Les Allemands, qui occupent unique partie de la clinique, ont besoin de pommes de terre et veulent en réquisitionner. Il leur propose d’aller en Flandre avec deux camions militaires et contacte des résistants Flamands pour savoir où s’approvisionner. Il est convenu que le chargement d'un des camions sera réservé aux Allemands et que, pour le deuxième, les marchandises seront destinées au Secours d’hiver local dont il est le vice-président4, ainsi qu'à la population (supplément sans timbre).

À l’occasion de la formation du Grand La Louvière5, il est de ceux qui rédigent des délibérations de protestation ainsi que la célèbre "Lettre aux patriotes" que l’on polycopie à la commune de La Hestre avant la fourniture par imprimerie. Un officier de la SS entre dans le bureau pendant ce travail et il faut user de beaucoup d’improvisation pour ne pas attirer son attention et évacuer les feuilles. On a eu chaud !
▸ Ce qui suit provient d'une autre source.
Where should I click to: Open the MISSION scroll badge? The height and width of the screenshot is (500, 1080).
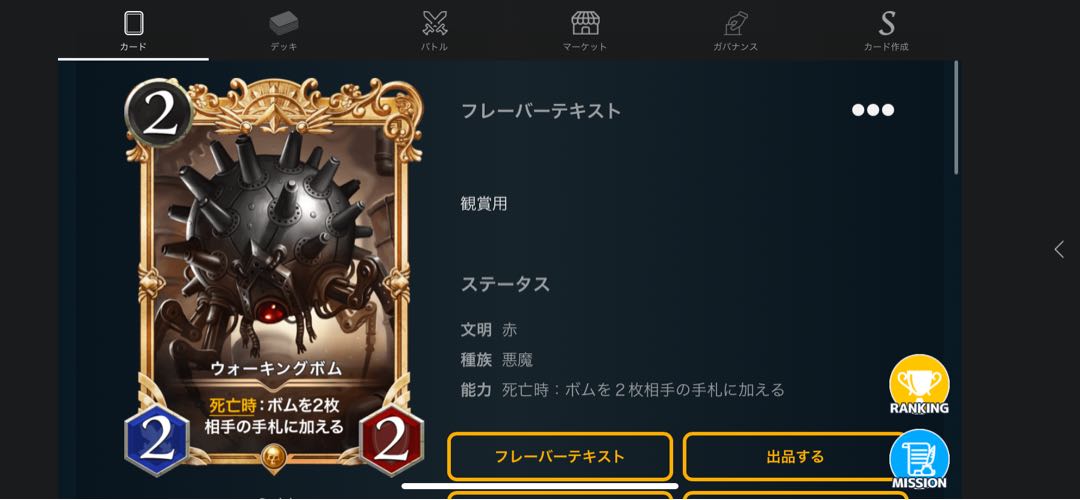pyautogui.click(x=919, y=459)
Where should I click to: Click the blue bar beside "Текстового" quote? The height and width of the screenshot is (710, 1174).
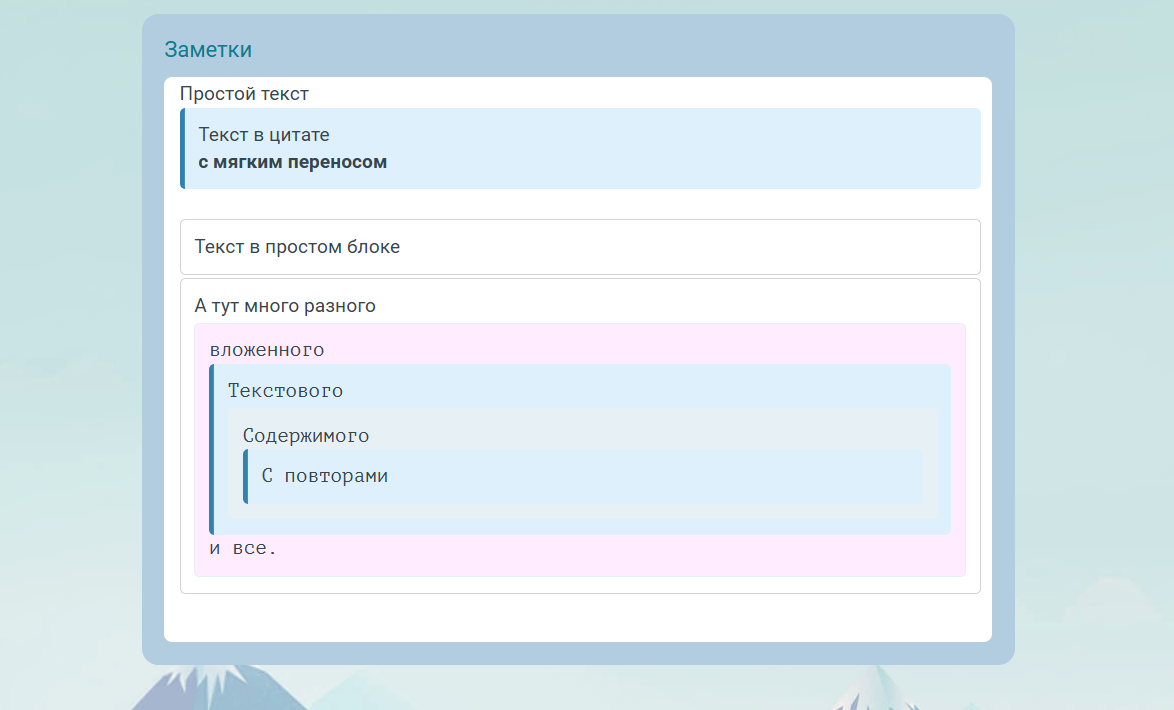pos(212,449)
A la fusion des communes, en 1942, il perd sa fonction d'échevin délégué et est embauché par Raymond Classens qui dirige une petite société de montage métallurgique. Il occupe à cet effet, une petite annexe de la maison du docteur Druez, en haut de la rue de la Loi. Il contacte certains agents de police charges du transport du courrier officiel entre la commune de La Louvière et les districts. Véhiculées en auto (au lieu de prendre le train), les valises sont amenées dans le petit bureau, ouvertes avec de fausses clés, avant de prendre copie des notes confidentielles destinées à certains collaborateurs.

L'organisation de tous les moyens de résistance s'amplifie. Étant chez lui, nous rencontrons un aviateur anglais abattu par la DCA allernande6 qui reçoit des instructions en vue de son rapatriement par les filières française et espagnole.

La présence de voisins pro-nazis devient inquiétante. Des personnages "suspects" sont repérés dans les environs. Ceci explique le départ dans la nature, de Gaston et aussi celui du vicaire De Porter, qui habite un peu plus haut dans la rue Rondeau. Des notes me parviennent par l'intermédiaire des gendarmes de Morlanwelz (tous résistants)7. Gaston a en effet, trouvé refuge à la gendarmerie. Il multiplie avec divers groupes, des actions de toutes sortes dans la région. Son épouse et ses deux enfants sont accueillis à Bruxelles d'où ils maintiennent le contact. Il lui avait été proposé de gagner l'Angleterre mais il avait refusé.

Gaston Baudoux est malheureusement arrêté par les services allemands et transféré à la prison de Saint-Gilles, le 24 février 1944 d'où la nouvelle de son décès tombe comme un boulet de canon le 6 avril suivant. Les sympathies affluent. Le cercueil plombé est remis à la famille et les funérailles ont lieu le mardi 11 avril, à 16 heures. C’est un très long ruban de plusieurs centaines de mètres de sympathisants qui accompagne le corps au cimetière.

Peu après la libération, le conseil communal décide de donner le nom de Place Gaston Baudoux, a la portion de la rue Ferrer formant la place du Roucha. Un Commité Gaston Baudoux est créé sous la présidence d’honneur d’Alexandre André, député permanent, avec Nestor Clostermann, militant communiste, comme président et René Dumont, conseiller communal, comme secrétaire. Une plaque commémorative est placée sur la façade du numéro 39 tandis qu'un monument est érigé au cimetière communal, après une souscription publique auprès de la population, avec le concours de la Fédération des métallurgistes reconstituée.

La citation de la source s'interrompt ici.